We have no need of any advantage beyond our superior footballing ability, but Bournemouth generously donate us an extra man. Barmby crumples to the turf. It’s on the far side and, with a bright Southern sun shining directly into my eyes, I have no clue what occurred. But the linesman, right on the spot, had no doubt and quickly communicated the offence to the referee. Any Bournemouth protests seemed to concern the identity of the miscreant rather than the guilty act itself, and eventually Maher was red-carded.

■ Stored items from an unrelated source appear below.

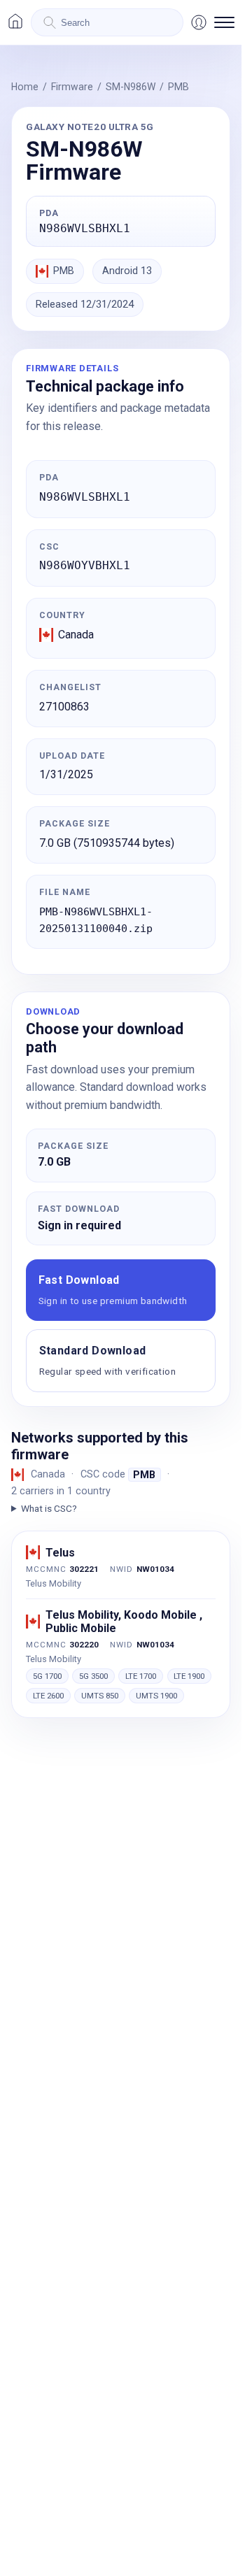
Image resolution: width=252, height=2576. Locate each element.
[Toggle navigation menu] (224, 22)
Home (24, 86)
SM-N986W (130, 86)
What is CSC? (49, 1508)
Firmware (72, 86)
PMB (178, 86)
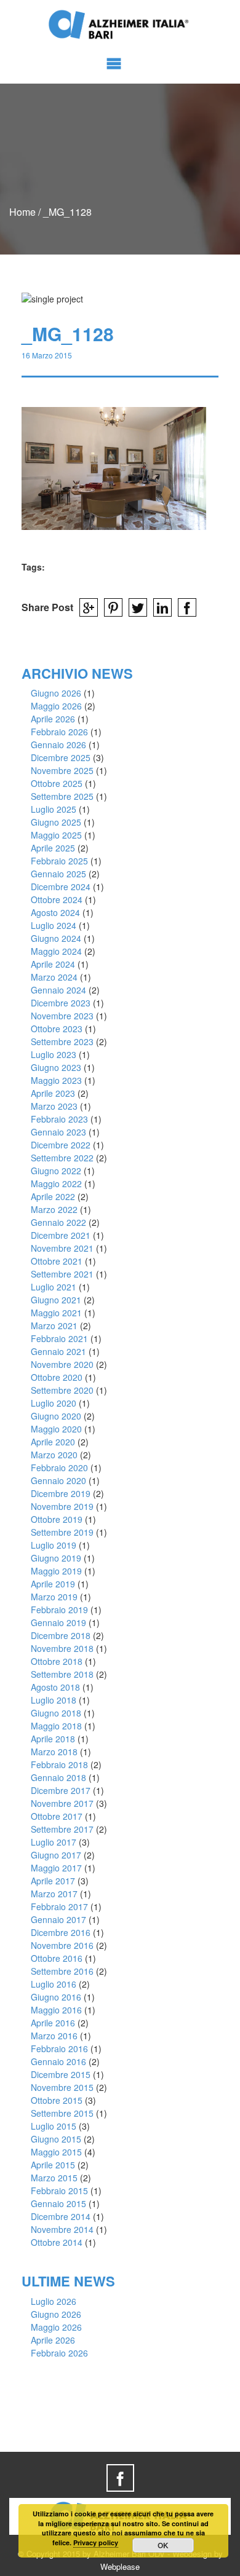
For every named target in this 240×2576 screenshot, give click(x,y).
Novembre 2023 (62, 1015)
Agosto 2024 (55, 912)
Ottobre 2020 (56, 1377)
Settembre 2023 (62, 1041)
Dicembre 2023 (60, 1003)
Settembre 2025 (62, 796)
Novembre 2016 (62, 1945)
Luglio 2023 (53, 1054)
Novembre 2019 (62, 1506)
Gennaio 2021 (58, 1351)
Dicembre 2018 (60, 1635)
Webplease (120, 2566)
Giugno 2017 (56, 1855)
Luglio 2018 (53, 1700)
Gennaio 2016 (58, 2061)
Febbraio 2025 (59, 861)
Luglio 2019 (53, 1545)
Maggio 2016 (56, 2010)
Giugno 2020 (56, 1416)
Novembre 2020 (62, 1364)
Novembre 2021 (62, 1248)
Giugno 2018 (56, 1713)
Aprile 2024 (53, 964)
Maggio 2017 (56, 1868)
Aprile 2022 (53, 1196)
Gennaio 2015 (58, 2203)
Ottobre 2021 (56, 1261)
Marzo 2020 (54, 1454)
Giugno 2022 (56, 1170)
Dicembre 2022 (60, 1145)
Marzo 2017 (54, 1893)
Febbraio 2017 (59, 1906)
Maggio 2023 (56, 1080)
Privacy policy (95, 2542)
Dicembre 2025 (60, 757)
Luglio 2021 (53, 1287)
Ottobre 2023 (56, 1028)
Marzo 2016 (54, 2035)
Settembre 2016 (62, 1971)
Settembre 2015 (62, 2113)
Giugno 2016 (56, 1997)
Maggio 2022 (56, 1183)
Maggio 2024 (56, 951)
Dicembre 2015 (60, 2074)
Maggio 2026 (56, 706)
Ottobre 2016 (56, 1958)
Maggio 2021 (56, 1312)
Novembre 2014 (62, 2229)
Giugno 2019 (56, 1558)
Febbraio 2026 (59, 731)
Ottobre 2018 (56, 1661)
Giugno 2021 (56, 1300)
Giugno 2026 (56, 693)
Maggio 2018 (56, 1726)
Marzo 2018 (54, 1751)
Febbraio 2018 (59, 1764)
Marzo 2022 (54, 1209)
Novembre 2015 (62, 2087)
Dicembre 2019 (60, 1493)
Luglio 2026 (53, 2301)
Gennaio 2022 (58, 1222)
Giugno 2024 (56, 938)
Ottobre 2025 (56, 783)
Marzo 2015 (54, 2177)
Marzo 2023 (54, 1106)
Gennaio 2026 (58, 744)
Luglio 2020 (53, 1403)
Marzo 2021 (54, 1325)
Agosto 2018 (55, 1687)
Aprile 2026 (53, 719)
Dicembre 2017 (60, 1790)
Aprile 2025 (53, 848)
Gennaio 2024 (58, 990)
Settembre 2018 (62, 1674)
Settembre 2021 (62, 1274)
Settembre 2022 (62, 1158)
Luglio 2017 (53, 1842)
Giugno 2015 (56, 2139)
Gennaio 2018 (58, 1777)
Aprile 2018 (53, 1738)
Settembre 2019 (62, 1532)
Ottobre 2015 (56, 2100)
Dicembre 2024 (60, 886)
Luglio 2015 (53, 2126)
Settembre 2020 (62, 1390)
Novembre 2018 (62, 1648)
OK (163, 2545)
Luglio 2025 (53, 809)
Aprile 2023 (53, 1093)
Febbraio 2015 (59, 2190)
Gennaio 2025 (58, 873)
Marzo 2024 (54, 977)
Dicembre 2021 (60, 1235)
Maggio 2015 (56, 2152)
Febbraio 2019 (59, 1609)
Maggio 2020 (56, 1429)
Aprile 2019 (53, 1584)
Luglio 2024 (53, 925)
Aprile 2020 (53, 1442)
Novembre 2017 (62, 1803)
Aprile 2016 (53, 2023)
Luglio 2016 (53, 1984)
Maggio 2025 (56, 835)
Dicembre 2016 (60, 1932)
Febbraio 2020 (59, 1467)
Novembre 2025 (62, 770)
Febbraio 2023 (59, 1119)
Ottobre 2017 (56, 1816)
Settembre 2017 (62, 1829)
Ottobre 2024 (56, 899)
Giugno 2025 (56, 822)
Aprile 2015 (53, 2165)
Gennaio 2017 (58, 1919)
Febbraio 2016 (59, 2048)
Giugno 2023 (56, 1067)
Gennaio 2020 (58, 1480)
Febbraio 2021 (59, 1338)
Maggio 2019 (56, 1571)
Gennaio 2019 (58, 1622)
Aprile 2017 (53, 1881)
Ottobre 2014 (56, 2242)
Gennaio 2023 (58, 1132)
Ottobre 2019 (56, 1519)
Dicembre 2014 (60, 2216)
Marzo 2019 (54, 1596)
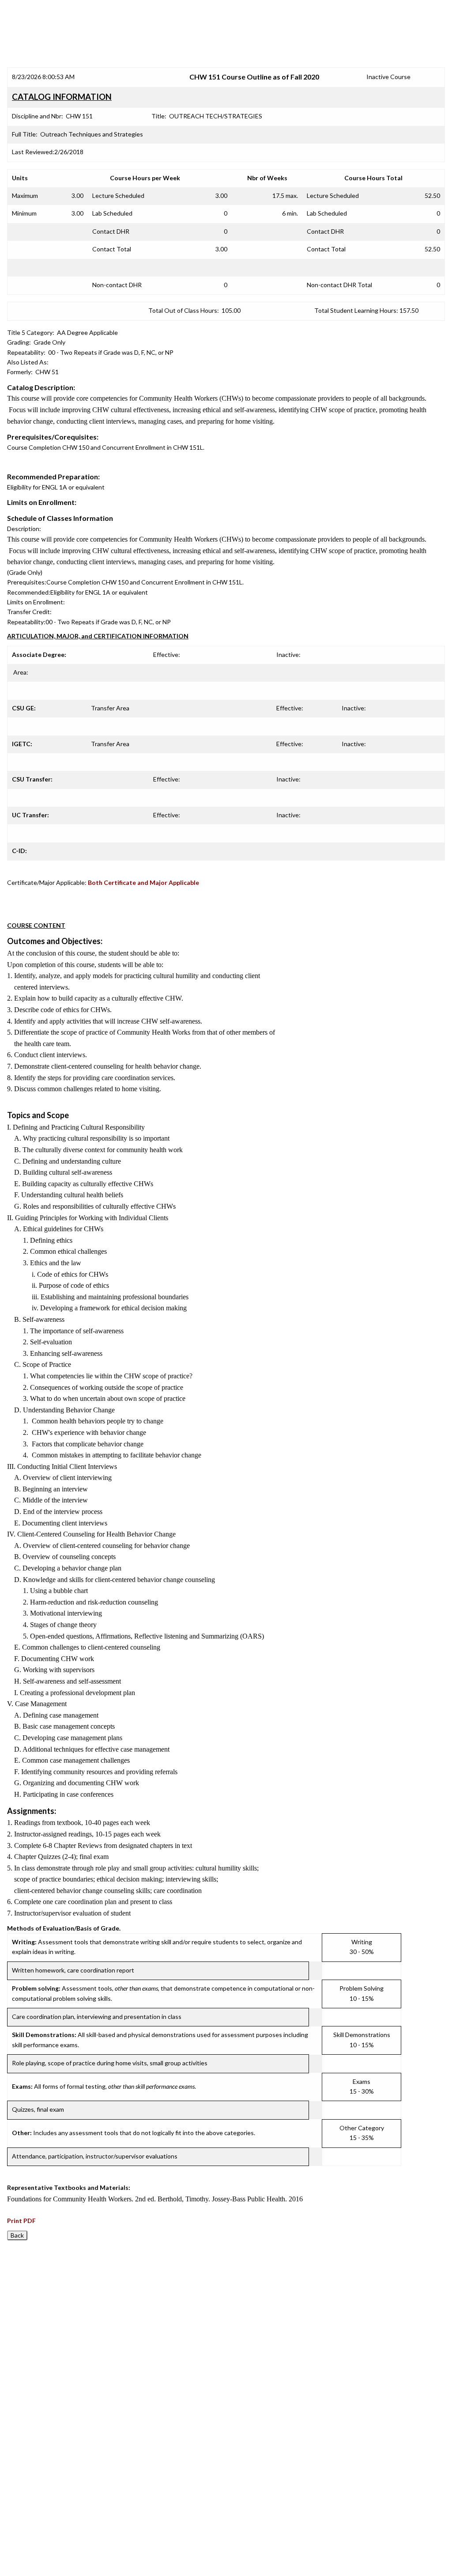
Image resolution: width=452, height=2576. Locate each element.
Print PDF (21, 2220)
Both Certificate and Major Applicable (143, 882)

With that, the home side’s chance they might catch us idling in front vanished, though the ten men did enjoy a brief flourish when a free-kick on the right was allowed to travel too far across our box to the back post where a fierce shot was rammed goalwards. Myhill hadn’t been busy but had stayed alert and he blocked the shot superbly well. A shiver of 2-1 rapidly became the reality of 3-0 just 90 seconds later. We sweep down the right and the ball is passed inside by Barmby to Fagan, whose ball retention has been a shade feeble at the beginning of the second half. But now he turns away from the defence and conjures up the most magnificent floated pass, skimming the head of the full-back, who is taken completely out of the game by the accuracy of the delivery, and dropping like a perfectly-struck sand wedge on to the advancing Elliott boot. All that’s needed now is the little matter of a cushioned side-foot volley into the near corner of the net, a job which Elliott completes with disdainful nonchalance, bringing his tally to 85 for the season, not counting loaves and fishes.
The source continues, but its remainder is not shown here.